BOSTON — Financial professionals believe that the worst of the credit crunch is not over, according to a survey conducted yesterday at the Association for Financial Professionals Annual Conference being held in Boston.

Almost two-thirds (62 percent) of survey respondents indicated that they think the turmoil in the credit markets will continue for some time. As a result, more than half (53 percent) are more pessimistic about the state of the U.S. economy than they were six months ago.

"With responsibilities ranging from strategic planning to managing the flow of trillions of dollars through financial markets each day, AFP members must monitor both the credit markets and the impact these markets have on their organizations," said Jim Kaitz, president and chief executive officer of the Association for Financial Professionals.

"The survey points to more volatile credit markets that will present challenges to continued economic growth," he continued.

More than half (56 percent) of the survey respondents said that their company or organization already has been negatively impacted by the credit crunch resulting from the crisis in the subprime mortgage market.

However, only one-quarter (28 percent) expect their organization's capital spending to decrease over the next year. In addition, three-quarters (76 percent) of respondents expect the Federal Reserve to continue to lower interest rates before the end of 2007.
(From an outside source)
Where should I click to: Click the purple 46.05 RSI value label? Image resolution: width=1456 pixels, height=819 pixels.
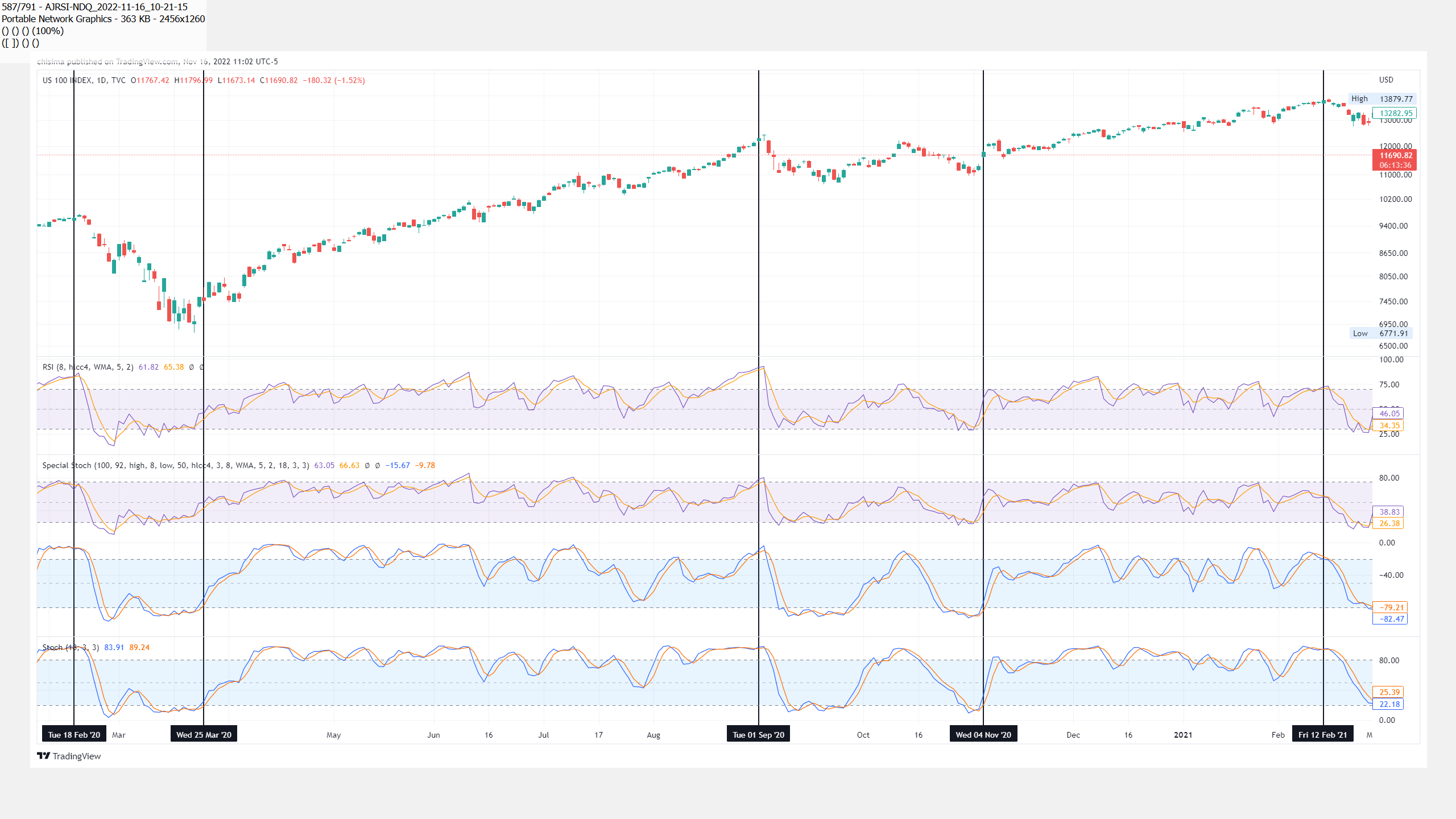click(x=1388, y=413)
Sixty-six percent expect a 25 basis point cut and 10 percent expect at least a 50 basis point reduction in the Fed Funds rate, according to officials.

Despite their concerns for the economy, half (52 percent) of respondents said they expect the recent credit turmoil to have little or no impact on their personal spending.

The survey was conducted at the AFP Annual Conference on Monday. The survey generated 768 responses from financial professionals including treasurers, chief financial officers and directors of finance representing companies in a wide range of industries of varying sizes, association executives reported.